Set task 1 ->
Reproduce the records verbatim, beginning with their first line and continuing through the line that contains "Looking at the screenshot, I should tap(300, 559).".

How to Convert String to DateTime in Pandas

To convert string column to DateTime in Pandas and Python we can use:

(1) method: pd.to_datetime()

pd.to_datetime(df['date'])

(2) method .astype('datetime64[ns]')

df['timestamp'].astype('datetime64[ns]')

Let's check the most popular cases of conversion of string to dates in Pandas like:

  • custom date and time patterns
  • infer date pattern
  • dates different language locales
  • different date formats

Setup

Suppose we have DataFrame with Unix timestamp column as follows:

dict = {'date': {0: '28-01-2022  5:25:00 PM',
  1: '27-02-2022  6:25:00 PM',
  2: '30-03-2022  7:25:00 PM',
  3: '29-04-2022  8:25:00 PM',
  4: '31-05-2022  9:25:00 PM'},
 'date_short': {0: 'Jan-2022', 1: 'Feb-2022', 2: 'Mar-2022', 3: 'Apr-2022', 4: 'May-2022'}}

df = pd.DataFrame(dict)

Given data ->
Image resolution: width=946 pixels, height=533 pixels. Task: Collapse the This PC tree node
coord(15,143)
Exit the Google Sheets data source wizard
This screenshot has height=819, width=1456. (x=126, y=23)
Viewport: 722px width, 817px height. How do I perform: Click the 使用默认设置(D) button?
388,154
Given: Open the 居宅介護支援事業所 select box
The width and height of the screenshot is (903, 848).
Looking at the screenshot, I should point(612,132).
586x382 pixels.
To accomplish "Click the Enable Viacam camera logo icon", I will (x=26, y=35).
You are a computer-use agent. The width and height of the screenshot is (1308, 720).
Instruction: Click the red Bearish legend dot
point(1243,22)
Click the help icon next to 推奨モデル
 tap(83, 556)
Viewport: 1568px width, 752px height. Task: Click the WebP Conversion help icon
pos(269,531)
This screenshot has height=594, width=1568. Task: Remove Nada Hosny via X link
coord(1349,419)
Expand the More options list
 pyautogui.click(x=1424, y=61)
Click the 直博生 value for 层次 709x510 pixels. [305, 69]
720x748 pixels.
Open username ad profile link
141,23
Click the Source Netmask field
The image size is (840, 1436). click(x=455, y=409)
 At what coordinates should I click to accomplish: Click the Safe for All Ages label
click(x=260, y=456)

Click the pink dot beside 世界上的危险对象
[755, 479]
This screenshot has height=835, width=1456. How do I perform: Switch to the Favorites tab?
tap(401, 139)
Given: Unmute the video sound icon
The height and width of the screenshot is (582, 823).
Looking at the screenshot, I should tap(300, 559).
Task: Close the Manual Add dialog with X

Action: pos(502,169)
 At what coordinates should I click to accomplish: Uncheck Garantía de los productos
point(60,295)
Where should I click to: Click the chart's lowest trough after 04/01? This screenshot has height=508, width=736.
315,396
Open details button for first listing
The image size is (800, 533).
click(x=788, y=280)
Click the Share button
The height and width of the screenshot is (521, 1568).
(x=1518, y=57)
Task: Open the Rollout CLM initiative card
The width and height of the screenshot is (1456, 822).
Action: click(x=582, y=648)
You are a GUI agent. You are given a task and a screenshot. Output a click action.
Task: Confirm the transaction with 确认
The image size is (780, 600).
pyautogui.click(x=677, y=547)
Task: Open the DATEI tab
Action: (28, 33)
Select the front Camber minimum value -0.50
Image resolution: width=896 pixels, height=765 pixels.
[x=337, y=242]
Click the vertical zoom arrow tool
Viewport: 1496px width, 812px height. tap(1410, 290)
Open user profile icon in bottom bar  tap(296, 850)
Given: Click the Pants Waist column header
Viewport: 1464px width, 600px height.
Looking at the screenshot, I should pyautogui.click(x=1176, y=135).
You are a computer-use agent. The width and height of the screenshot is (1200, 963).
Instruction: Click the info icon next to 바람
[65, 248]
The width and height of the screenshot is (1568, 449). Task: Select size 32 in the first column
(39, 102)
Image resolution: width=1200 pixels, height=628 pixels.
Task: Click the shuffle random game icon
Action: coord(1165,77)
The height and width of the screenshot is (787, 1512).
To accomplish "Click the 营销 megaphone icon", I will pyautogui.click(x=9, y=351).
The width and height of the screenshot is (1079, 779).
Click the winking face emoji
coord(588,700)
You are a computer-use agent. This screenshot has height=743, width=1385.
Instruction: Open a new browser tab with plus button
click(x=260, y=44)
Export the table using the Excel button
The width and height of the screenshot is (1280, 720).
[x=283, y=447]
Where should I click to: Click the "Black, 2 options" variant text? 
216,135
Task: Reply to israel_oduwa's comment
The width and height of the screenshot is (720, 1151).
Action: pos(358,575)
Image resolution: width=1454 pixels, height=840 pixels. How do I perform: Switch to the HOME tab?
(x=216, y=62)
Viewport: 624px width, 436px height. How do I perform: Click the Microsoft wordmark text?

Set task 2 ->
Using the pandas conversion guide, state whether each statement agrees with it, answering yes or no and quoting the deciding words: (a) The first method shown is .astype('datetime64[ns]'). (b) The date_short column in the setup holds values such as 'Jan-2022'. (c) The popular cases listed include dates in different language locales.

Task result 1 ->
Image resolution: width=946 pixels, height=533 pixels. Task: Collapse the This PC tree node
coord(15,143)
Exit the Google Sheets data source wizard
This screenshot has height=819, width=1456. (x=126, y=23)
Viewport: 722px width, 817px height. How do I perform: Click the 使用默认设置(D) button?
388,154
Given: Open the 居宅介護支援事業所 select box
The width and height of the screenshot is (903, 848).
Looking at the screenshot, I should point(612,132).
586x382 pixels.
To accomplish "Click the Enable Viacam camera logo icon", I will (x=26, y=35).
You are a computer-use agent. The width and height of the screenshot is (1308, 720).
Instruction: Click the red Bearish legend dot
point(1243,22)
Click the help icon next to 推奨モデル
 tap(83, 556)
Viewport: 1568px width, 752px height. Task: Click the WebP Conversion help icon
pos(269,531)
This screenshot has height=594, width=1568. Task: Remove Nada Hosny via X link
coord(1349,419)
Expand the More options list
 pyautogui.click(x=1424, y=61)
Click the 直博生 value for 层次 709x510 pixels. [305, 69]
720x748 pixels.
Open username ad profile link
141,23
Click the Source Netmask field
The image size is (840, 1436). click(x=455, y=409)
 At what coordinates should I click to accomplish: Click the Safe for All Ages label
click(x=260, y=456)

Click the pink dot beside 世界上的危险对象
[755, 479]
This screenshot has height=835, width=1456. How do I perform: Switch to the Favorites tab?
tap(401, 139)
Given: Unmute the video sound icon
The height and width of the screenshot is (582, 823).
Looking at the screenshot, I should tap(300, 559).

Task result 2 ->
(a) No: "(1) method: pd.to_datetime()"
(b) Yes: "'date_short': {0: 'Jan-2022'"
(c) Yes: "dates different language locales"